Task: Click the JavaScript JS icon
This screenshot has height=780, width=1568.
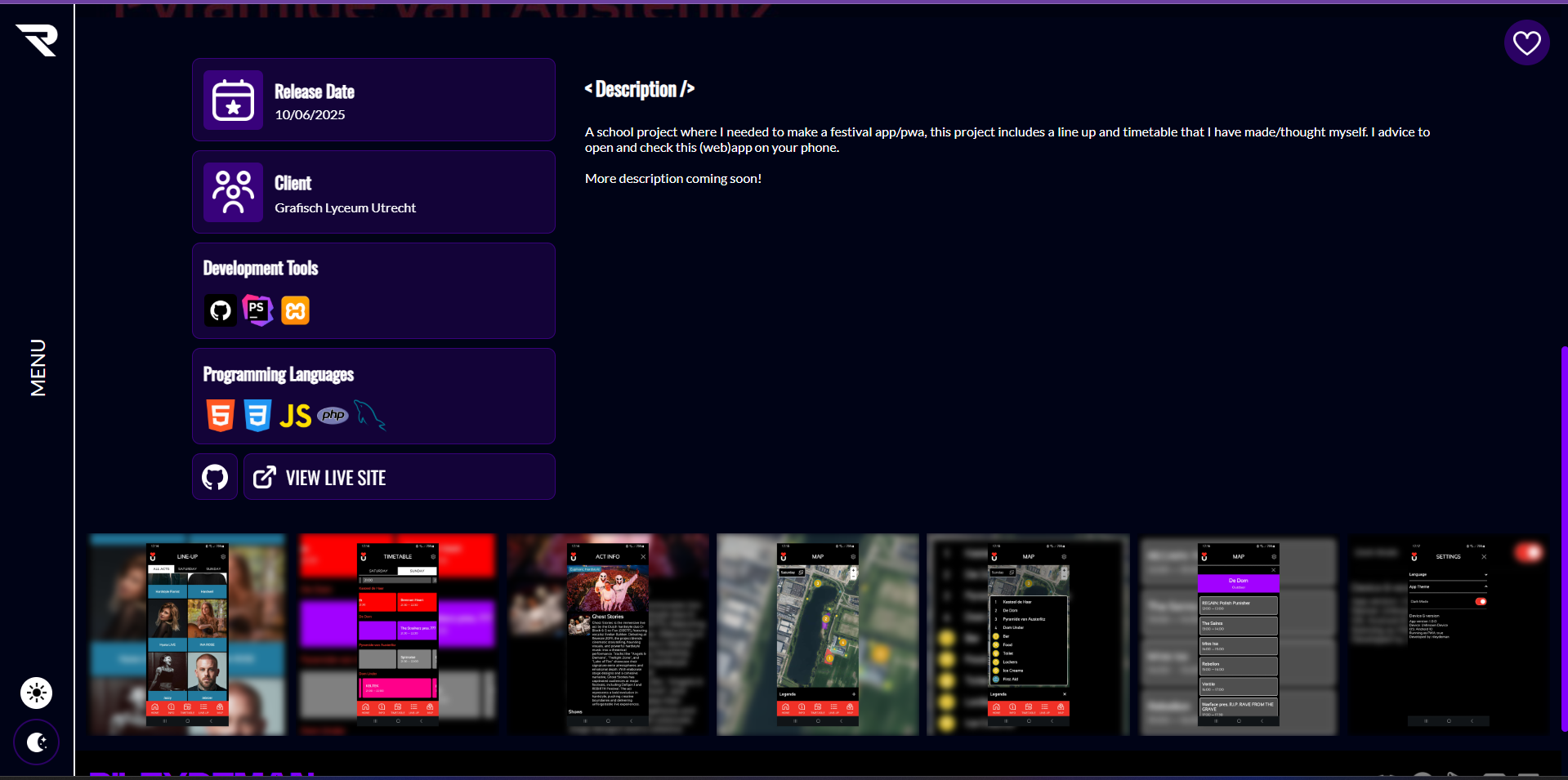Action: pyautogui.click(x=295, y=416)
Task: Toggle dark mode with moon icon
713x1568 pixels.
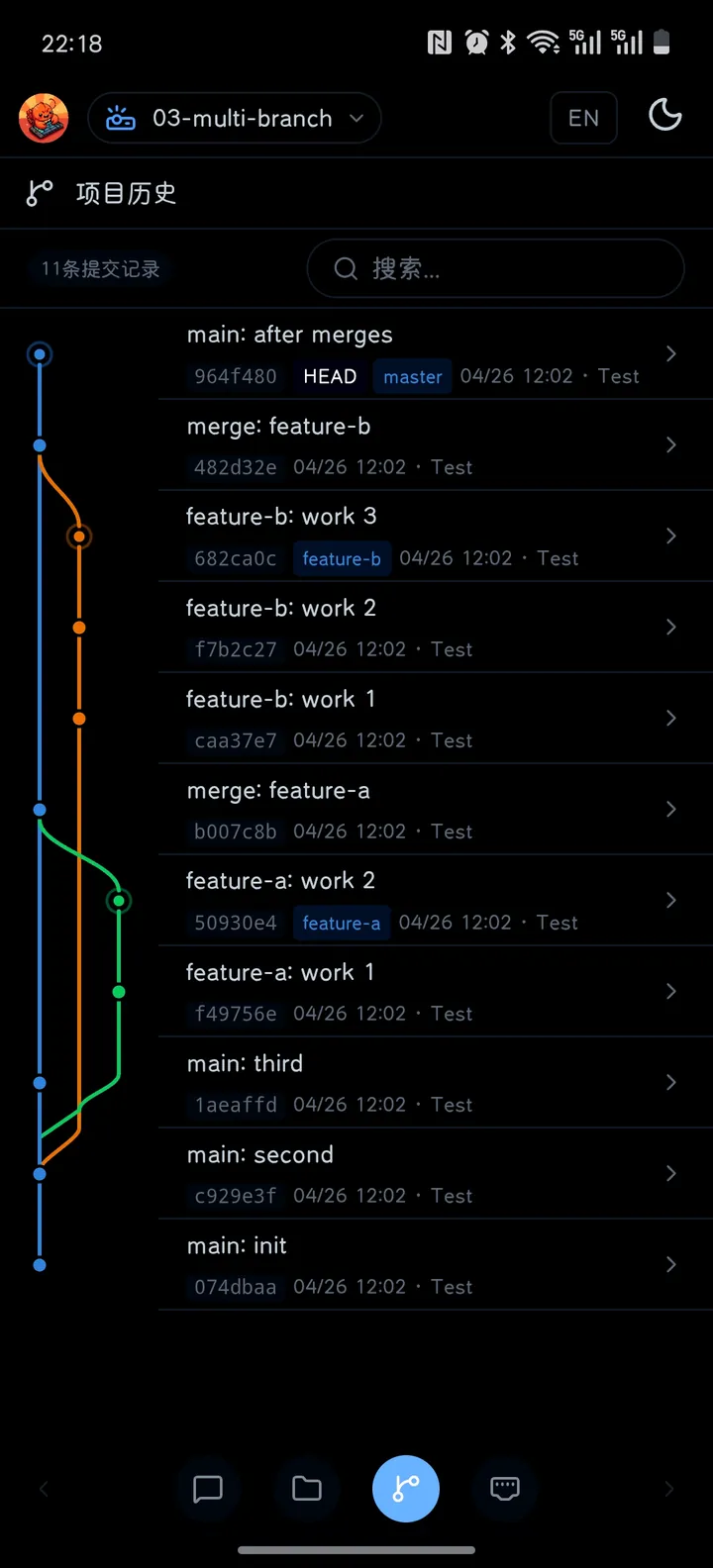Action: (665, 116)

*Aim of the exercise*. Print the text of both records above word for word, leaving the pictures out.

*Exercise answer*.
Task: Click the JavaScript JS icon
This screenshot has height=780, width=1568.
Action: pyautogui.click(x=295, y=416)
Task: Toggle dark mode with moon icon
713x1568 pixels.
Action: (665, 116)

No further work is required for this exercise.